Optimzation, Instancing, and supporting older GPUs.

While I’ve worked on video games professionally for about ten years, this type of game is not quite like software I’ve previously written. The major difference is in the number of objects that are dynamic. Of the ones I’ve worked on, they tend to have a large portion of the environment built of large static parts that don’t ever change. This is typical in FPS games. There tend to be something like ten or twenty enemies at once and that’s about it.

In Banished, there are thousands of objects that can change. Trees, rocks, people, wildlife, and more. Each is running a simulation and each attempts to do so very quickly. For the most part I’ve succeded in keeping these simulations fast or spread out over time.

The biggest performance issue that I’ve run into is the shear number of objects that need to be animated and rendered. Anything that can be seen needs to be drawn once to create shadow buffers, and then once for being shown on screen. When you zoom away far enough to see the whole map, around 8,000 objects are usually visible. Under DirectX 9, making 16,000 draw calls to draw all the trees, buildings, and rocks simply doesn’t work. The frame rate is terrible, even on a really fast computer.

The fix for this is to draw multiple objects at once in a single draw call.
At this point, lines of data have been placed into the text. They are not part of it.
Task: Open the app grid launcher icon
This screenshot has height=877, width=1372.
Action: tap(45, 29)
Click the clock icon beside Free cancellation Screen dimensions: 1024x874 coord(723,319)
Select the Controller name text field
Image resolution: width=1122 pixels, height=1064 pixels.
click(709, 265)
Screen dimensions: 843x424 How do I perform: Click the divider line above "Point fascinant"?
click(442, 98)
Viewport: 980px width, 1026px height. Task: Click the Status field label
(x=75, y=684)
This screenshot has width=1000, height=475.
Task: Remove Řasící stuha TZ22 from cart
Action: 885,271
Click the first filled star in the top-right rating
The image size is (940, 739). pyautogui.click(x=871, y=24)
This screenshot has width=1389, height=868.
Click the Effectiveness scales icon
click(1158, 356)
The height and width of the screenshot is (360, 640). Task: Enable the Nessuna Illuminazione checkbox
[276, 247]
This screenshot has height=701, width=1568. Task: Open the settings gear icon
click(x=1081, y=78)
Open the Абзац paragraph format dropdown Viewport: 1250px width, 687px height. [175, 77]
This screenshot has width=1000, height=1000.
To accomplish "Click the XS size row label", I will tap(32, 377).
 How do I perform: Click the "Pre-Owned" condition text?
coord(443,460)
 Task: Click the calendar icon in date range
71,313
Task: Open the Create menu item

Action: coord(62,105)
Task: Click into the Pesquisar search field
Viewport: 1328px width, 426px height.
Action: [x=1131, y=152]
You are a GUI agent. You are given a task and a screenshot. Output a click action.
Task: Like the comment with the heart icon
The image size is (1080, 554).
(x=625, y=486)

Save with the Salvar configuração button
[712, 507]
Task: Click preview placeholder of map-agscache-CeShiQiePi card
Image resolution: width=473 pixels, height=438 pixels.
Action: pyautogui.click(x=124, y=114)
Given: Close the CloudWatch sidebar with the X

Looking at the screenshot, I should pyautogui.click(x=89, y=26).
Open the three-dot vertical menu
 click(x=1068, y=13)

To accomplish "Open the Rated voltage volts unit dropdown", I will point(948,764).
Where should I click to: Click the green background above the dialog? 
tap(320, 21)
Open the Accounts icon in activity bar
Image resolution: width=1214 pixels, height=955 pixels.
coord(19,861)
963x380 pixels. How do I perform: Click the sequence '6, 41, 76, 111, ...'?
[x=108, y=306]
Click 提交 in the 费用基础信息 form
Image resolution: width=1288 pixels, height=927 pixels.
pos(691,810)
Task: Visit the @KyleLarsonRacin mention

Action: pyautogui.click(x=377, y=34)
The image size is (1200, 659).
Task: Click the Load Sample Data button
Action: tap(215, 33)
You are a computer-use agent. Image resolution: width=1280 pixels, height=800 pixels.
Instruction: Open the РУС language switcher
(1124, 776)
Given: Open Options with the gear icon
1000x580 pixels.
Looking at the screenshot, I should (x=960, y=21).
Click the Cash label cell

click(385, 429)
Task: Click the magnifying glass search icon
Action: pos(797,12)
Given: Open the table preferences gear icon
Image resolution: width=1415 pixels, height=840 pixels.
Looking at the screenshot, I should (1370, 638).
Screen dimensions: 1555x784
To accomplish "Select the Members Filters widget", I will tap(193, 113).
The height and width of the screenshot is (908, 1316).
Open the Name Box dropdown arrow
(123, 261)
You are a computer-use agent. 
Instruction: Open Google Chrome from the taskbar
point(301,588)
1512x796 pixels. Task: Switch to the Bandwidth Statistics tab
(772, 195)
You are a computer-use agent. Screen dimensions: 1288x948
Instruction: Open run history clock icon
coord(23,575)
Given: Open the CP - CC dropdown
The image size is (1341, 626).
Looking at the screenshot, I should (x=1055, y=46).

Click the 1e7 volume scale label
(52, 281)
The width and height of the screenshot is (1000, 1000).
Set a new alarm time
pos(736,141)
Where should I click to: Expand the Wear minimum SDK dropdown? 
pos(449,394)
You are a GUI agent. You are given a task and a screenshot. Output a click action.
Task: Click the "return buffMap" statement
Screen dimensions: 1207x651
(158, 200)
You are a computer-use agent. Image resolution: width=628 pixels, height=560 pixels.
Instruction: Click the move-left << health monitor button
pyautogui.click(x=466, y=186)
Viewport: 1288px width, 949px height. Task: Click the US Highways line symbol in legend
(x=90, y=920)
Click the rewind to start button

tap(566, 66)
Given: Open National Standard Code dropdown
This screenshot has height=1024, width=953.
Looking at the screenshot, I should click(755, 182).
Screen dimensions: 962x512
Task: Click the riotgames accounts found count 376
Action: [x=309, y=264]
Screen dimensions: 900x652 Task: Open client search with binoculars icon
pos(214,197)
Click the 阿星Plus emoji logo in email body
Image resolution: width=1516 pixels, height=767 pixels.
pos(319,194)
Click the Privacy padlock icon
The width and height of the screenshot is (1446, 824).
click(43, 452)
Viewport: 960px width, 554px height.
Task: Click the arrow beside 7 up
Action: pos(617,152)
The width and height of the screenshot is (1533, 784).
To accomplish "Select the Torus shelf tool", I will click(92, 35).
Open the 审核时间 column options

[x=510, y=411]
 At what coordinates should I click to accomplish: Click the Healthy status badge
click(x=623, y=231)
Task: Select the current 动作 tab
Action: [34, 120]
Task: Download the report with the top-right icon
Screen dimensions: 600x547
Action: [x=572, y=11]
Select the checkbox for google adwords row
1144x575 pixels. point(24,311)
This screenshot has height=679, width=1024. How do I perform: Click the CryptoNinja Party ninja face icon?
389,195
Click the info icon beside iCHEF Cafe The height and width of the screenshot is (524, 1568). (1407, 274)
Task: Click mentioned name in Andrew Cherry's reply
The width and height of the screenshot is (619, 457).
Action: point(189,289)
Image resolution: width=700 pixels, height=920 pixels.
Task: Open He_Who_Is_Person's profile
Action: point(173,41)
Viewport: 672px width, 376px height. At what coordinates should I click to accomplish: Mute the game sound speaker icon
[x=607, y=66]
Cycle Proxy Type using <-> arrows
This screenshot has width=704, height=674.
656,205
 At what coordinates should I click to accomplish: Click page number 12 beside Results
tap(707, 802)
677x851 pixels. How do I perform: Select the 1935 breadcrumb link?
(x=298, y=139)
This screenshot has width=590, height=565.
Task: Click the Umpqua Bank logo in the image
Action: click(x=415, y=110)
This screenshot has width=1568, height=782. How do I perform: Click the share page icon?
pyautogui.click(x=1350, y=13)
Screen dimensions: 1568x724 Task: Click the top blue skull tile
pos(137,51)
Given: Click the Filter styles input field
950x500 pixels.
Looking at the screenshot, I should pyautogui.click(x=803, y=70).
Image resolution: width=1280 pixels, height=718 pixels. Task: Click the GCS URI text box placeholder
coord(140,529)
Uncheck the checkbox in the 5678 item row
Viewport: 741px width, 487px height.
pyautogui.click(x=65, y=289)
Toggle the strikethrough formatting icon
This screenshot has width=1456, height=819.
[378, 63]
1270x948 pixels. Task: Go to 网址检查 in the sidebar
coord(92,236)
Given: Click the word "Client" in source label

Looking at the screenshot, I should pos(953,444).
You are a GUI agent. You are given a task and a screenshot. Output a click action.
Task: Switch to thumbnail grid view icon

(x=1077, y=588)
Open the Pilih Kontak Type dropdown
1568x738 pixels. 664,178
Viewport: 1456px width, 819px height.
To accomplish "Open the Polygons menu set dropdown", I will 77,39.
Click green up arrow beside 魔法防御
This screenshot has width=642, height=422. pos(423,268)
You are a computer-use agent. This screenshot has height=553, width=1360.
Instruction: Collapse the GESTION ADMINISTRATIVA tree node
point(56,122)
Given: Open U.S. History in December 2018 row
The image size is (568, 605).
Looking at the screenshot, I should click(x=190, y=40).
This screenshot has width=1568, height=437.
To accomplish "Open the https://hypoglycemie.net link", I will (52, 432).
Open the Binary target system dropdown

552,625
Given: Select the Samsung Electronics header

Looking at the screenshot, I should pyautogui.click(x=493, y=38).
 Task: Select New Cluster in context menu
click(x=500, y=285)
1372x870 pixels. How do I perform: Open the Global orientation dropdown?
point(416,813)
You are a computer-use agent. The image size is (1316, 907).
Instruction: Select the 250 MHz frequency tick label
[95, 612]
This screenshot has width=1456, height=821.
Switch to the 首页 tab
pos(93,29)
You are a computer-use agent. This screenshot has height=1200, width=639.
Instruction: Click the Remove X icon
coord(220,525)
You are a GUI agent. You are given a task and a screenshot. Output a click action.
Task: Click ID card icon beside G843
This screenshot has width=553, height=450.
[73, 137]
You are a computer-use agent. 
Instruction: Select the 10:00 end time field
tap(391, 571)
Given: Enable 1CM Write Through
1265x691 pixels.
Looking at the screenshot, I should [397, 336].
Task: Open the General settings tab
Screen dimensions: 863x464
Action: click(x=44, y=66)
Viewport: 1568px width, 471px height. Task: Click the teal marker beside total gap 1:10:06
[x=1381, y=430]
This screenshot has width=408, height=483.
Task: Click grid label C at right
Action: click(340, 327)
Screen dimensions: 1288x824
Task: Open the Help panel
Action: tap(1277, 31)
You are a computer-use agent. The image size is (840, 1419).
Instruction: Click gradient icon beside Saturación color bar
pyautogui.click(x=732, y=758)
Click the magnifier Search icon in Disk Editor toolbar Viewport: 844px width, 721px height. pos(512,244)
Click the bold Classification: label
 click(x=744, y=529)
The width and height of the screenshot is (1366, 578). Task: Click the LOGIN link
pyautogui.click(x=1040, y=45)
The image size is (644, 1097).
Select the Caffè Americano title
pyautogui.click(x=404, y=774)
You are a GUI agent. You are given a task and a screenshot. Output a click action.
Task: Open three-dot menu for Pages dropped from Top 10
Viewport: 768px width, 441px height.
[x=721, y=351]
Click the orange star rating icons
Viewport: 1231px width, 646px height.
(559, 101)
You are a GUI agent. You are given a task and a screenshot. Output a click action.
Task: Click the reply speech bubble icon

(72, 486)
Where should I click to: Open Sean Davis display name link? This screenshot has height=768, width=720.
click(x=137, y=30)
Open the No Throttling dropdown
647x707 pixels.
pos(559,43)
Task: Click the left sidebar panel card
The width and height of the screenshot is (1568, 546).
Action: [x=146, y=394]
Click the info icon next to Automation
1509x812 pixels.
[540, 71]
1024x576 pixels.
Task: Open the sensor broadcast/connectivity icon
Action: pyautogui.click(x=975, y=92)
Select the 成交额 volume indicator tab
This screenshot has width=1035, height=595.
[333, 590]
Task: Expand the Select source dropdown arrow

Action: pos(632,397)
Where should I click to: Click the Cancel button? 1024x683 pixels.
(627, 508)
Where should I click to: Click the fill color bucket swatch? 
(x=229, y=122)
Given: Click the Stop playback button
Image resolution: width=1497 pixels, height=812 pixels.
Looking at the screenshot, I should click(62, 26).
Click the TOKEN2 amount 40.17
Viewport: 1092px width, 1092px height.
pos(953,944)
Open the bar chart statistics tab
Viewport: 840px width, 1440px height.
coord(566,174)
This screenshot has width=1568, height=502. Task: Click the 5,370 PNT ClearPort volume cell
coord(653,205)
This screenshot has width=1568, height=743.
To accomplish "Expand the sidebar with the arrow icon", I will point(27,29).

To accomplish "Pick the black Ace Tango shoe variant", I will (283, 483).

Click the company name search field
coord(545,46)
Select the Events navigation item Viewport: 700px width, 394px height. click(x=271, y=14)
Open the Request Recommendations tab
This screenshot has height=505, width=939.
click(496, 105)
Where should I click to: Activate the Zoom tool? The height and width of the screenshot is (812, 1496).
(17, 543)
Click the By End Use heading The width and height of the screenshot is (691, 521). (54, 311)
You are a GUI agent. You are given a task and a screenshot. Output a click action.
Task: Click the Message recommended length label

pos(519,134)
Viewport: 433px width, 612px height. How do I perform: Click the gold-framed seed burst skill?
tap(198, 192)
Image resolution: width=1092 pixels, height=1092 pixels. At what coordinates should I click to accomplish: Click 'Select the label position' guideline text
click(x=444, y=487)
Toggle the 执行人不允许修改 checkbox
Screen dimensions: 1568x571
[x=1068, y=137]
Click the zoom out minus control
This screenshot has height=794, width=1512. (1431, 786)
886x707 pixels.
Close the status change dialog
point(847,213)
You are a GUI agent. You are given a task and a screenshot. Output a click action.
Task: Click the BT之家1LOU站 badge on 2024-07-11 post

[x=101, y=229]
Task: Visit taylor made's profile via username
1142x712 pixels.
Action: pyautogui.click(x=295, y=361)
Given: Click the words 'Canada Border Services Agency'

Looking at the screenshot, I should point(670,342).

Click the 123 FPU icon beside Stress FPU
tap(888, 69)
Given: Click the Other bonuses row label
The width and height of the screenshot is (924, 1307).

After all, there are many similar trees and buildings, they just have different scale, position, and orientation. DirectX 10 and 11 has great support for doing this type of operation, and DirectX 9 has support for it if using Shader Model 3.

While DX10/11 video cards certainly have wide support, there’s still quite a few XP users and older video cards that require DX9. Because I want a wide audience to be able to play the game I’ve been sticking to DX9 and shader model 2.0. It does (mostly) all the graphics operations I want and need. Unfortunately this limits me to implementing the instancing using shader constants, in a manner similar to rendering a bone-animated-skinned model. This limits the renderer to drawing fifty-two objects in a single call, but it’s still a big win for CPU performance.

I had adding instancing support a while back for objects that didn’t deform, like trees, rocks and buildings. With the newly added animated livestock and wild animals, I spent part of the weekend adding instancing for animated and deforming models. The speed ups in frame rate are fantastic when drawing hundreds of chickens, people, or wildlife. In the worst case the rendering system makes about 400 draw calls instead of 16,000. Animations that are common can now be shared between different objects as well, which is another big speed up for the CPU, since every animating object no longer has to update a unique hierarchy of bones.

The near future should find me putting together hunters and the animals they’re after as well as implementing orchards.